Here’s the background:
[Justice Sidney] Linden called for [an] apology from Fantino [then head of the Ontario Provincial Police] in his report at the end of a 22-month inquiry into a bloody clash between OPP officers and First Nations activists in September 1995, in the midst of a protest over burial grounds.
…The [Linden] inquiry heard that Cecil Bernard George suffered 28 blunt-force trauma wounds that night during a confrontation with OPP riot squad officers, and that an ambulance attendant was not able to detect a heartbeat before reviving him.
No charges were laid against OPP officers for the beating, after police said they could not determine exactly who kicked, punched and clubbed him. [emphasis sourly added]
That was in 2007. Now, how did this get revived last month? Because Larry Hay, former chief of the Tyendinaga Mohawk Police force in Eastern Ontario, is arguing discrimination by Fantino, who fired him earlier that year for complaining about police racism. And somehow the side-issue of a missing apology came up.
Fantino made his comments about Cecil Bernard George’s alleged death earlier this month at the Ontario Human Rights tribunal hearing into his firing of Larry Hay, former chief of the Tyendinaga Mohawk Police force in Eastern Ontario.

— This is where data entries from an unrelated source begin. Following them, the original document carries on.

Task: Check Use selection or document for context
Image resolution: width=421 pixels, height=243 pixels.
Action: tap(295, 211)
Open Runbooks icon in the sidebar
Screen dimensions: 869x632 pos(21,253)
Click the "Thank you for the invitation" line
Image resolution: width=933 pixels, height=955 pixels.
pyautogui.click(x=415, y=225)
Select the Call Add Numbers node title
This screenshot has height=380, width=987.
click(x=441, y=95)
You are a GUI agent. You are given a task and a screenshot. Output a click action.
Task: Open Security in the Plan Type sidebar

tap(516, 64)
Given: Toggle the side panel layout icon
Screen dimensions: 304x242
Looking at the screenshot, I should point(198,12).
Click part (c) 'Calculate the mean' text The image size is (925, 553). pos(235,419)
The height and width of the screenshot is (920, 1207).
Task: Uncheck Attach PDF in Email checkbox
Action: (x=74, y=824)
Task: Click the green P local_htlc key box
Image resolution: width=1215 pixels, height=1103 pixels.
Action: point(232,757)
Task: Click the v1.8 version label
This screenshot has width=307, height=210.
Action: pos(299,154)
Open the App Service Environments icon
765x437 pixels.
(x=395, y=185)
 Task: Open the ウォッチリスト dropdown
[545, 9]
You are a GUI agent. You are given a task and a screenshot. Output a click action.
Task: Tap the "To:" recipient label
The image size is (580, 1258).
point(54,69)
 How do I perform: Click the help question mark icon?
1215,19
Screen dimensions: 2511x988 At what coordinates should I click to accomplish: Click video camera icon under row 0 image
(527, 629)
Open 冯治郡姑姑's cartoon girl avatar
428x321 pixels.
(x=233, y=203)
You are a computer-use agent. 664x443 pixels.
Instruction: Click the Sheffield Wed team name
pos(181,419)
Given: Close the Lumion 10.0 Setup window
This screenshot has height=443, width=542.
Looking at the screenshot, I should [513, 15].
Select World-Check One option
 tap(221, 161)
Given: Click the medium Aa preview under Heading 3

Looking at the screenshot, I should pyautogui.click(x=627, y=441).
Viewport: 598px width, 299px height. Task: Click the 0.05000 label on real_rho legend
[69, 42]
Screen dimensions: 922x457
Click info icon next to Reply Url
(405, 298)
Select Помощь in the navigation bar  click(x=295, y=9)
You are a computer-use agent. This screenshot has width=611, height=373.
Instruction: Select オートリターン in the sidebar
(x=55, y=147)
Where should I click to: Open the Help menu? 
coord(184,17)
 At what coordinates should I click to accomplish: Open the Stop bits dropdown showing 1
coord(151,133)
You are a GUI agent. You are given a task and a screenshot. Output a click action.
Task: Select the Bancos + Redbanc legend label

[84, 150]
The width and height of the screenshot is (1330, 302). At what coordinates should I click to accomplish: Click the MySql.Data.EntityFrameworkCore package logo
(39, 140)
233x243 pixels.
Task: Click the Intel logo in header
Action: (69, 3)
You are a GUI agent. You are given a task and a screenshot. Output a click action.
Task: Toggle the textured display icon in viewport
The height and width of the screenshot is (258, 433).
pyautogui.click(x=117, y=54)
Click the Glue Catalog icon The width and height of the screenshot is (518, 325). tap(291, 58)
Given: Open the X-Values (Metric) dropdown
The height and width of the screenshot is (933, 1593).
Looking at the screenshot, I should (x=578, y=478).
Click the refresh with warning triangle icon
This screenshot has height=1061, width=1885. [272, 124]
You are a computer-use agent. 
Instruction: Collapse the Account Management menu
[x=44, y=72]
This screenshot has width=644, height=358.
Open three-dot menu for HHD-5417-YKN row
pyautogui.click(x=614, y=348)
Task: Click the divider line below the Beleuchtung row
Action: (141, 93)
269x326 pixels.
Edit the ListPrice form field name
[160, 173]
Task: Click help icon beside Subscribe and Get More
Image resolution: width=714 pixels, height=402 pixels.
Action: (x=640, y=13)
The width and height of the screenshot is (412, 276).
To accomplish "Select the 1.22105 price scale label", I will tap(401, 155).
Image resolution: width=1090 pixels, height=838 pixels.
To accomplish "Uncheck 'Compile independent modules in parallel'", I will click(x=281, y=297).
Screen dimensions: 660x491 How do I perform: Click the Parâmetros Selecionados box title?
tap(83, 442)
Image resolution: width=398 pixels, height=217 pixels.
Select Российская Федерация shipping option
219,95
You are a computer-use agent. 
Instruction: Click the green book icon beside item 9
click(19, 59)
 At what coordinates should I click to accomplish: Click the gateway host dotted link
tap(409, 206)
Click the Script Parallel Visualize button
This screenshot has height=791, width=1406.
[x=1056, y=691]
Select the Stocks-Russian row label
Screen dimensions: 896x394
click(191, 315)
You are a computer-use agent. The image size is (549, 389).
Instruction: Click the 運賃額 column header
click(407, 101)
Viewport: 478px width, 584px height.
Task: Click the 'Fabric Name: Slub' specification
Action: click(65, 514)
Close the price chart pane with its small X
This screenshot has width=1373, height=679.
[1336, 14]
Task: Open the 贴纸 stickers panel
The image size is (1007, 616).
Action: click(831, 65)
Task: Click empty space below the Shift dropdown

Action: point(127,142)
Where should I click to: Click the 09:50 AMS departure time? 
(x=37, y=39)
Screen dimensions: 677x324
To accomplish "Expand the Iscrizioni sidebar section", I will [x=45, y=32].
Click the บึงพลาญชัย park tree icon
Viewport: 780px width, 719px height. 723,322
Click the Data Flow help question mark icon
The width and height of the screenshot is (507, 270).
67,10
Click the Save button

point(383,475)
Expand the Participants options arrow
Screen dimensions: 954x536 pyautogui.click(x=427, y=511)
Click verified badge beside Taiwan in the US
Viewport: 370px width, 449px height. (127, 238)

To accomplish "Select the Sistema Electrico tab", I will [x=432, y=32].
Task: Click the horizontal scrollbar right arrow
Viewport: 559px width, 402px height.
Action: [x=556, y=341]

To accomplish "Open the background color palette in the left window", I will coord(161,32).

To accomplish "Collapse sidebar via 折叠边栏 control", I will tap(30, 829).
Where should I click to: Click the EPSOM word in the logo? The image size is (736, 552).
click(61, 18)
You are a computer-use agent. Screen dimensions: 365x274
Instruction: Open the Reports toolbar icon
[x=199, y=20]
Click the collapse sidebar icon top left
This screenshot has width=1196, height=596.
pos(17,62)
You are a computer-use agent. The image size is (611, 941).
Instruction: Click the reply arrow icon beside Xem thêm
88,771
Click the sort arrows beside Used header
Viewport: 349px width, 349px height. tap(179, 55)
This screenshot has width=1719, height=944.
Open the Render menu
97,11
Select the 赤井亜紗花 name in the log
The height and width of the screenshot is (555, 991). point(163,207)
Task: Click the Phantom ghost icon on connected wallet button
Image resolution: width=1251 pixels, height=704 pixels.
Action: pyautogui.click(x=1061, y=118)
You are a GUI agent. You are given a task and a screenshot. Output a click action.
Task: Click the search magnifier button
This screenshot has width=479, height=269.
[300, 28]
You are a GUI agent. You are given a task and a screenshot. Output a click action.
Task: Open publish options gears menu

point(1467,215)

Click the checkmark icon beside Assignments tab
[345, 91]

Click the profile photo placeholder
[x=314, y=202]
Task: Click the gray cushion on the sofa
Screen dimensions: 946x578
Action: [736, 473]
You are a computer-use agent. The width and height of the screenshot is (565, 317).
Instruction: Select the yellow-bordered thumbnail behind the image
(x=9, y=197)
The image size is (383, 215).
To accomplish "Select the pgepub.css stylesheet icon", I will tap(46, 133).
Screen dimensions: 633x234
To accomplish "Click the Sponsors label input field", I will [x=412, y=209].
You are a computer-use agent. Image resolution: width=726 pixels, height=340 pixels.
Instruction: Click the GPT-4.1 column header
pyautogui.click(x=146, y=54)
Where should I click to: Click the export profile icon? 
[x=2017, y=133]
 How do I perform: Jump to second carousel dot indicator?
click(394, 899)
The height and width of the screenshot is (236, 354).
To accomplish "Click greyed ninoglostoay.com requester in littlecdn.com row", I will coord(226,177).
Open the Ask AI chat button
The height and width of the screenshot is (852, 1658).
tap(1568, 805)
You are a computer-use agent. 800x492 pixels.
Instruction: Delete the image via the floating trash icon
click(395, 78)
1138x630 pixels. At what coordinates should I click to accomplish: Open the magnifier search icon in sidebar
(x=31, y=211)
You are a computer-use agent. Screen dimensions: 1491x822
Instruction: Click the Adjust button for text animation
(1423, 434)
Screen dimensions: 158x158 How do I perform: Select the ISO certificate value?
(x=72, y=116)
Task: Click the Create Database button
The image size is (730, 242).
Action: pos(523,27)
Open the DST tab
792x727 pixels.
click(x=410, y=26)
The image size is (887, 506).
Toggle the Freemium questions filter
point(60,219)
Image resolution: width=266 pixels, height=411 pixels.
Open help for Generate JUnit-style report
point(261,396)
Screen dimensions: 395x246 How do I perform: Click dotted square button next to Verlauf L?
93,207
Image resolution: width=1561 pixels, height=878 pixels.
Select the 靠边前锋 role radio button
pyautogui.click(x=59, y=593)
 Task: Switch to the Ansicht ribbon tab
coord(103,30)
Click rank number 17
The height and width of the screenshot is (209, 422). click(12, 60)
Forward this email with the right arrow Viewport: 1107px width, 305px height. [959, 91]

Hay was fired after he told a Loyalist College newspaper reporter that there was “deep-seated” racism within the OPP, RCMP and Sûreté du Québec.
Ironically, six weeks after Hay’s comments were published in 2007, Linden issued his report on the Ipperwash Inquiry, in which he stated: “Cultural insensitivity and racism was not restricted to a few ‘bad apples’ within the OPP but was more widespread. An organizational problem requires an organizational solution.”
The Hay complaint will play out as it will, and no doubt the three police forces are still studying Linden’s report with care, but in the meantime, the matter of the apology has its own fascination. Here it is, in short form:
Justice Sidney Linden (in 2007): OK, Fantino, apologize to Cecil Bernard George now. Your officers nearly beat him to death, and he was unarmed.
Fantino: Righto. I’ll do it personally, too, instead of sending a letter.
[Time passes: the matter comes up in an unrelated hearing this year, and Fantino is asked about it.]
Fantino: Apologize? I wasn’t able to. I would have if I could have, but the poor fellow died.
Cecil Bernard George: I did not!
Fantino spox (to George): He did apologize, and you wouldn’t accept it.
Cecil Bernard George: Huh? I didn’t get any apology, but I’d certainly welcome one.
Fantino spox: He can’t apologize. He’s no longer heading up the Ontario Provincial police.
Adorable. And more proof that in the demi-monde that is the Conservative cabinet, Fantino has taken his rightful place.